Discussion in 'Automated Trading' started by ChadZ1, Feb 3, 2018.

  1. ChadZ1

    ChadZ1

    I'm trading small and mid cap stocks early in their trading days on days of elevated volume. As a result, their spreads are often large (0.5-2%), and I'm struggling to close out my positions in a way that even approaches a VWAP benchmark I used for backtesting that assumes a 5% participation rate until filled.

    I'm trading on IB and have tried using IB's VWAP algorithm and Jefferies VWAP algorithm, but neither worked well. I have also tried IB's adaptive algorithm and a number of the other Jefferies algorithms with its volume participation algorithm (volpart) working best, but still far from the the VWAP benchmark. For some reason, with all of these algorithms, when I do get a fill, it is worse than those occurring around the same time the vast majority of the time. In particular, I mostly get fills on the far side of the spread and when I do get a fill on the near side of the spread it's because the stock price briefly moved through it such that the fill I get is actually poor compared to the others that also just occurred. I've noticed many of the best fills that I miss out on occur in dark pools, so perhaps it's unreasonable to think I could ever participate in that?

    Any general insight on my problem? Is my VWAP benchmark simply unreasonable?

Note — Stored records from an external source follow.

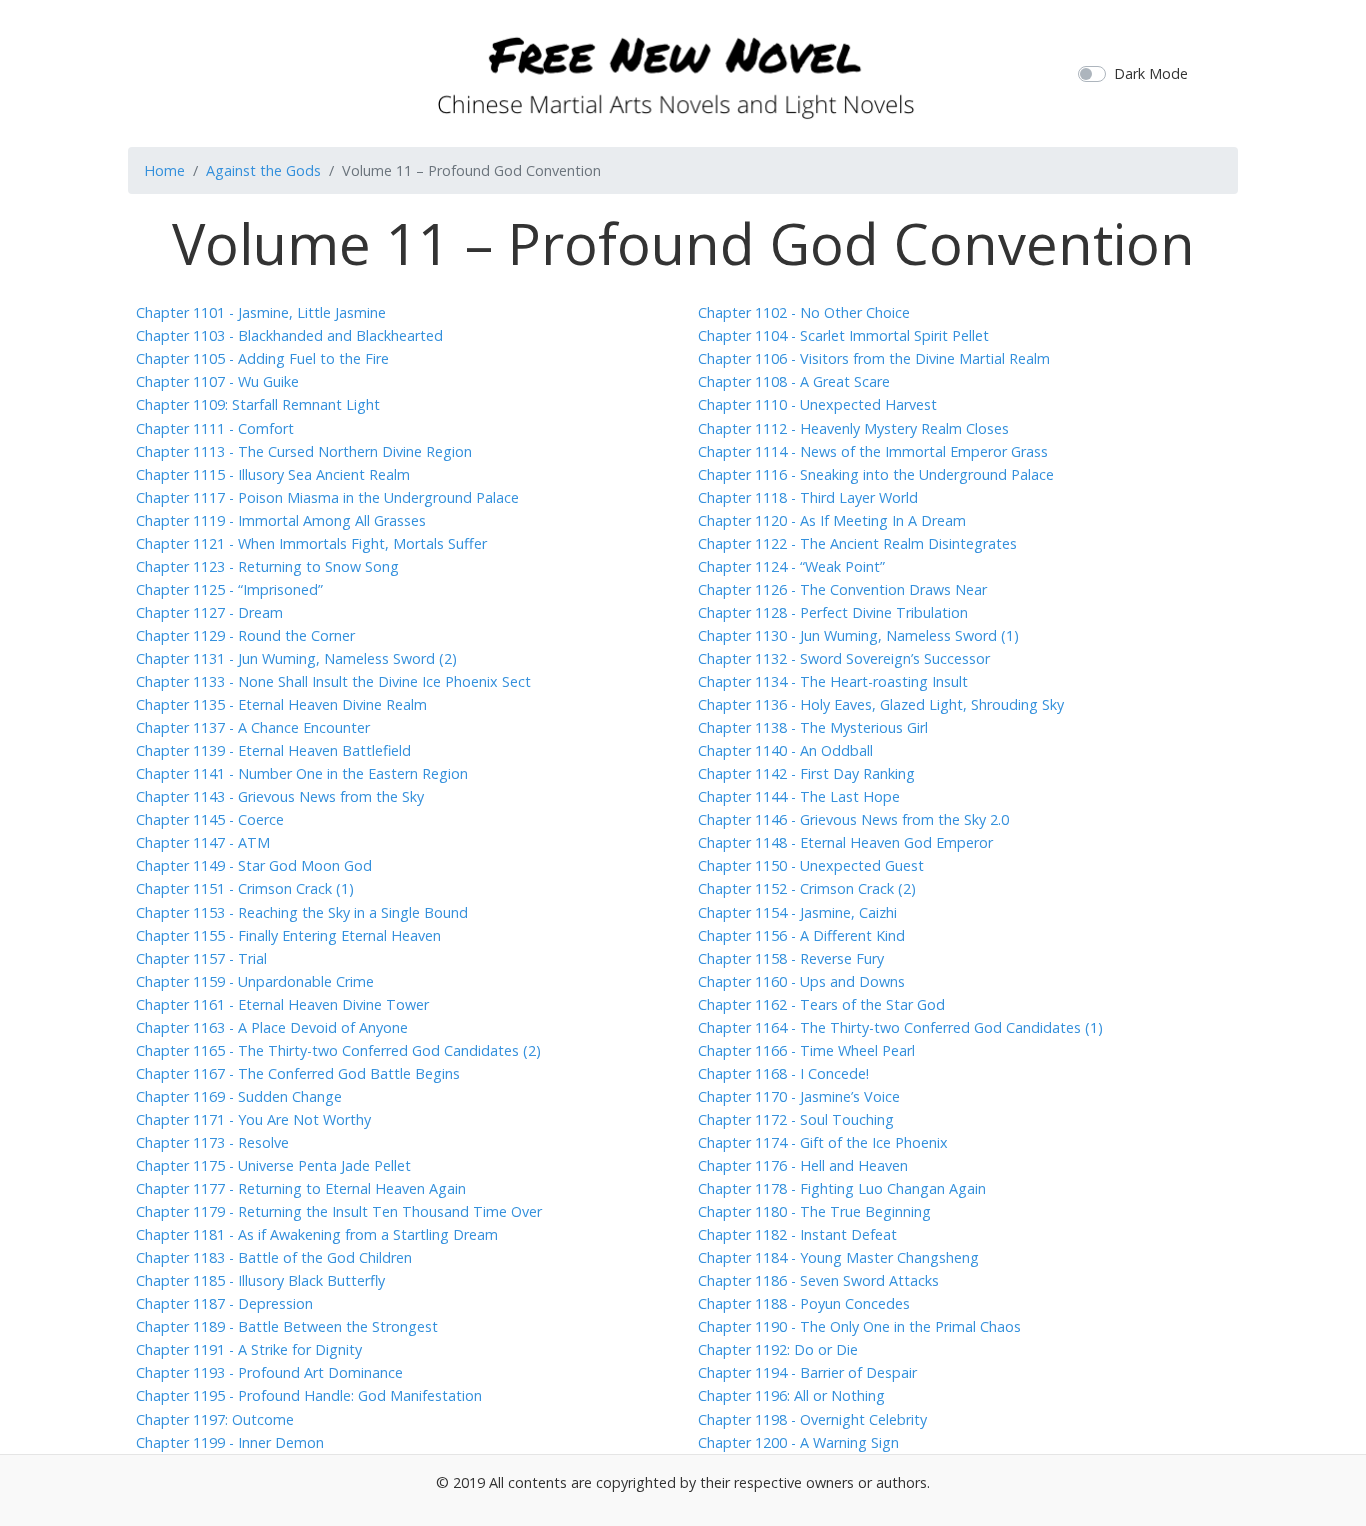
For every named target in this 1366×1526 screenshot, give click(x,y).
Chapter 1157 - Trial (201, 958)
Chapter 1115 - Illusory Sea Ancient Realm (273, 474)
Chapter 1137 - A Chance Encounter (253, 727)
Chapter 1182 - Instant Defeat (797, 1234)
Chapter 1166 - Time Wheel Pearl (806, 1050)
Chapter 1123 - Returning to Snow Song (267, 566)
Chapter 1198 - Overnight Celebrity (812, 1419)
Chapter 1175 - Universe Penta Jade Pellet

    I was hoping to offload a lot of the work to a trading algorithm. Is there one (not necessarily from IB) that should do a better job? Baring that, what are some good ways to closeout in this scenario that keeps up with the volume? Would placing hidden orders at different levels throughout the order book (perhaps with pegged orders) and only crossing the spread when other trades are doing it be a good strategy? If so, are there any general heuristics to use on when to cross the spread and where to place the orders in the order book based on the other orders already in the book e.g. assume true volume is twice lit volume?
     
  2. Robert Morse

    Robert Morse Sponsor

    Yes, with illiquid, low volume symbols with wide spreads. Getting the VWAP is unlikely,
     
    truetype likes this.
  3. ChadZ1

    ChadZ1

    Thanks for the response! Can you elaborate in what sense getting the VWAP is unlikely? In your experience, is it just that there's such volatility that I will usually be pretty far from the VWAP but on average my performance could be about as good as the VWAP or should I expect to more consistently underperform such that my average performance will be significantly worse than the VWAP? The first scenario I can work with, the second I need to rethink things.
     
  4. Robert Morse

    Robert Morse Sponsor

    Not enough transactions you can participate on at every price level. Volatility is not the issue. Wide spread spreads and low volume. If AAPL goes nut and trades in a 5% range on 10mm shares, it is possible to get close to the VWAP as you can send child orders all day that will get filled. A stock that is $0.50 wide with less trades does not get you what you want. And, if the stock is OTC, not possible with a MM system.
     
  5. truetype

    truetype

    > Any general insight on my problem?

    Trade more liquid names, or trade over a longer timeframe.
     
  6. ChadZ1

    ChadZ1

    Thanks Robert, I see what you're saying. I don't trade OTC, just NYSE and NASDAQ. Even if I can't consistently achieve the VWAP benchmark on a stock by stock basis, do you think I could get close to it On Average (sometimes underperforming and sometimes outperforming so that in the end I break roughly even)?

    Truetype, thanks for the suggestion -- I will try a longer time frame.
     
  7. Robert Morse

    Robert Morse Sponsor

    Doing better than the VWAP, I have no Idea. I expect that requires a broker on the the trading floor of the NYSE where they get a match on ever trade and you don't have to wait your turn on the book. On stocks like you described, I'd rather work the order, accept the open or close or take my chances with the VWAP. Me, unless it is a lot of symbols, I would work the order. I'm assuming this is a large order.
     
    ChadZ1 likes this.
  8. ChadZ1

    ChadZ1

    I see, thanks for weighing in. I only trade about 0.2% of daily volume for these stocks, so seems like working the order way to go. Just not sure why the trading algorithms I've used have struggled so much on it.
     
  9. Robert Morse

    Robert Morse Sponsor

    Have you compared the VWAP vs the opening auction vs the closing auction to see if it is worth the time? You have to make the assumption you would not change the open or close, or they would change very little.
     
  10. ChadZ1

    ChadZ1

    I have looked into that. I think on average that would probably work out better, but at the cost of a huge increase in risk as the standard deviation of my returns would greatly increase. The stocks I'm trading are pretty volatile.